The drone, known as the AirKamuy 150, is a lightweight, fixed-wing platform built primarily from corrugated cardboard with a water-repellent coating.
Each device costs about $2,000 to $2,500, which is dramatically cheaper than conventional military drones.
What makes cardboard drones effective for swarm warfare
The AirKamuy 150 can travel about 50 miles or stay airborne for about 80 minutes using an electric propulsion system.
It can carry payloads weighing up to three pounds, including reconnaissance equipment or smaller munitions for one-way attack missions.
The drones are shipped flat-packed, so around 500 units can fit into a single standard shipping container.
Each drone can be assembled in five to ten minutes by personnel with minimal training.
The cardboard construction also provides a secondary tactical advantage: lower radar reflectivity than many conventional aerospace materials.
“There is great demand for low-cost drones that can operate in large numbers and over long distances,” said AirKamuy CEO Yamaguchi Takumi.
The company says the drones can be manufactured at any cardboard factory, ensuring high mass production capacity and a robust supply chain.
Australia has already supplied similar cardboard drones to Ukrainian forces, with around 100 units delivered each month.
These Australian drones, produced by SYPAQ, have been used for munitions delivery, reconnaissance flights and even dropping explosive devices.
Cheap consumer drones are changing the battlefield
Instead of protecting a small number of extremely expensive platforms, militaries are increasingly experimenting with budget drones that can be sacrificed during missions.
Swarms of these drones could overwhelm air defense systems, force enemy radar activation, or absorb defensive fire ahead of more valuable assets.
In Ukraine, both Russian and Ukrainian forces have already used large numbers of low-cost drones for reconnaissance and direct strikes.
AirKamuy 150 may represent more than an unusual cardboard airplane; it may provide a glimpse into a future defined by a large number of cheap, quickly replaceable autonomous systems.
But in military warfare, it remains an entry-level drone whose effectiveness against a $2 billion air defense system is unproven.

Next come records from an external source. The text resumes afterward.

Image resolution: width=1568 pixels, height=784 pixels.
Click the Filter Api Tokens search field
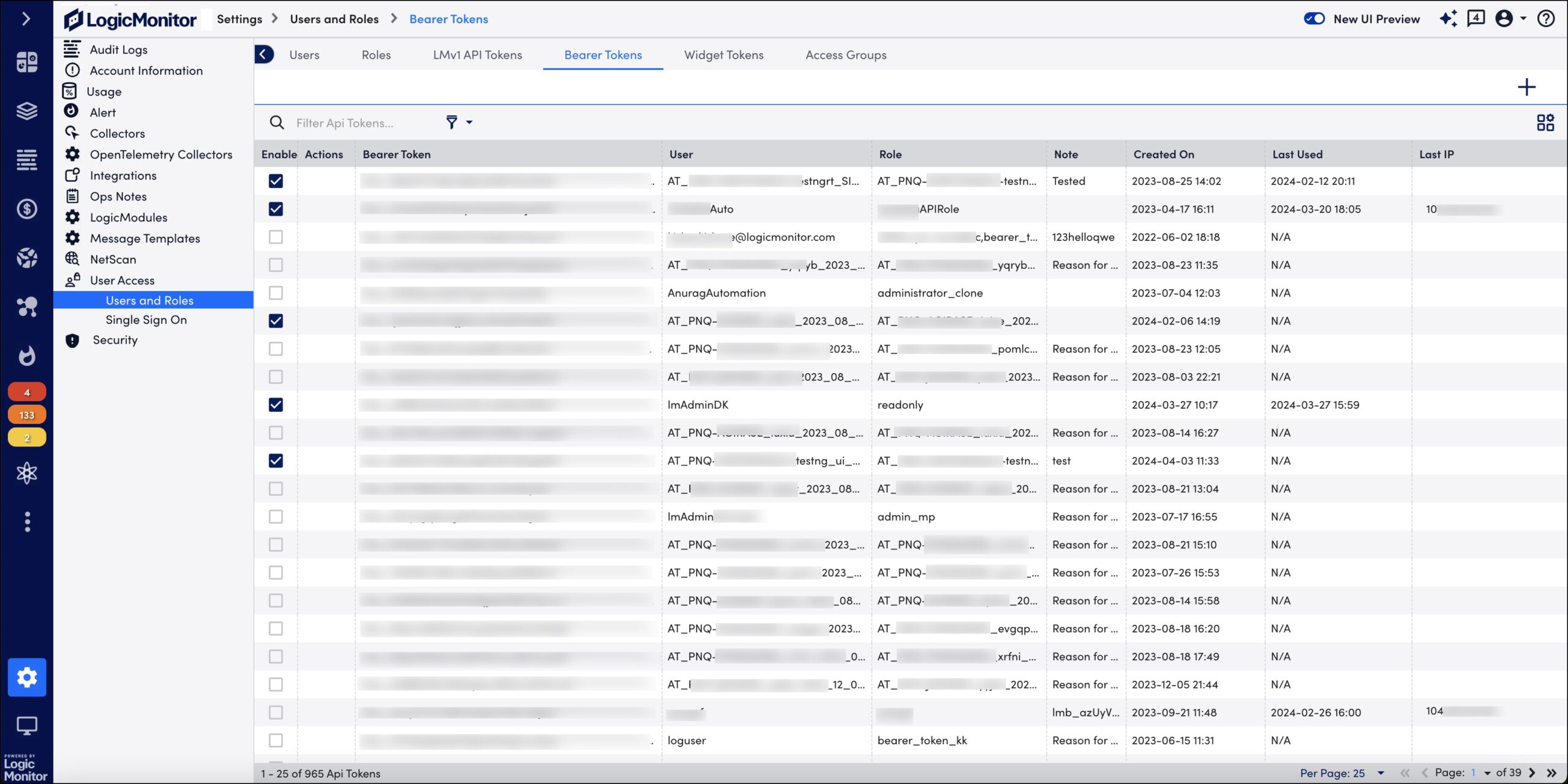click(x=361, y=123)
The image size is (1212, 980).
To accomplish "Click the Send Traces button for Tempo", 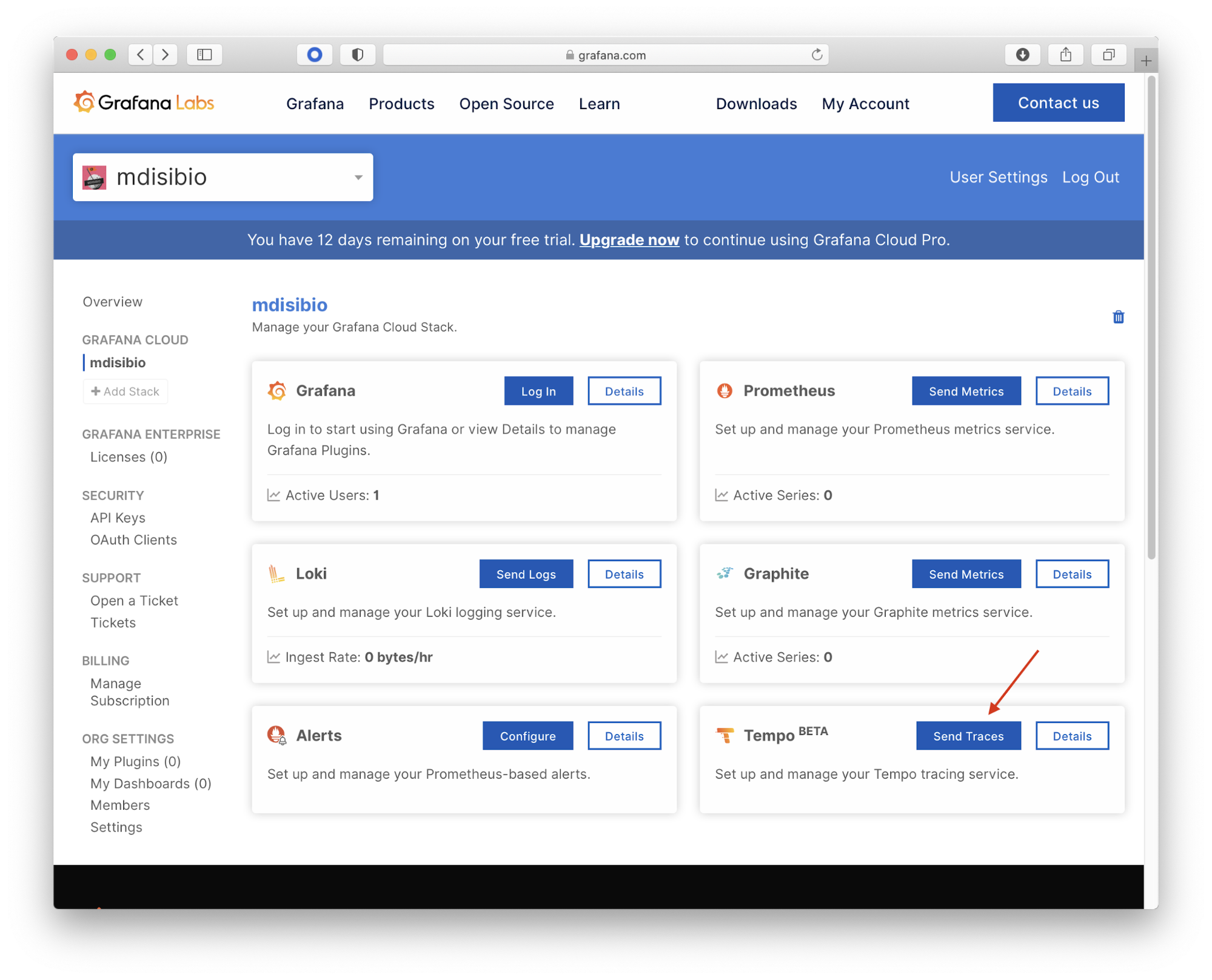I will pyautogui.click(x=968, y=736).
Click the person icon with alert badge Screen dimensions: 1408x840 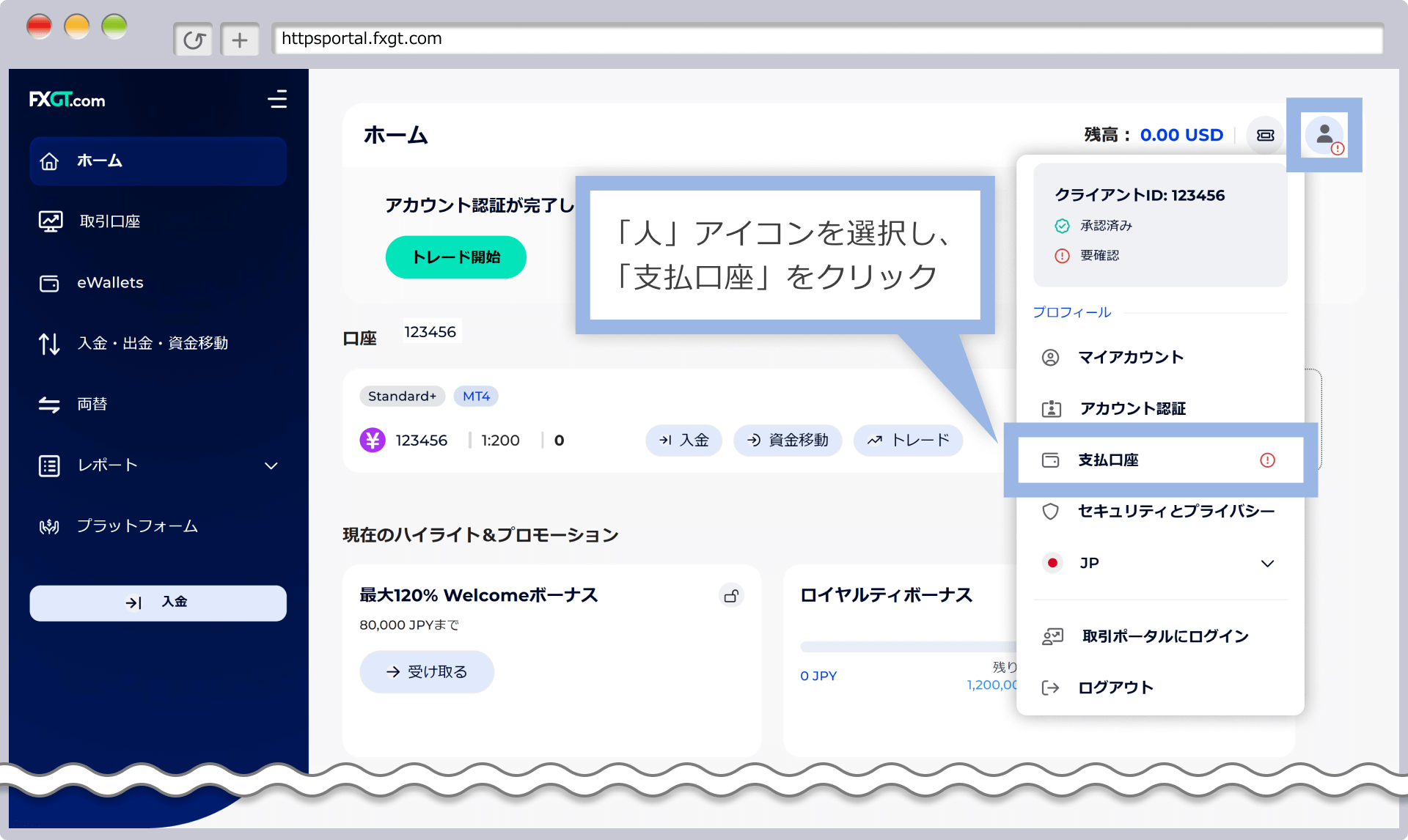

The logistics of launching 500 drones from a single shipping container are appealing, but recovering combat data from drones that do not return is a real intelligence challenge.
For a product introduced under the origami tab, the AirKamuy 150 looks surprisingly conventional.
This isn’t a folding paper crane, but the proven fixed wing design is hard to beat for endurance and payload efficiency.
The tactical value of this low-cost drone in contested airspace will ultimately not be measured in dollars per aircraft. unit, but in how many reach their target before being shot down.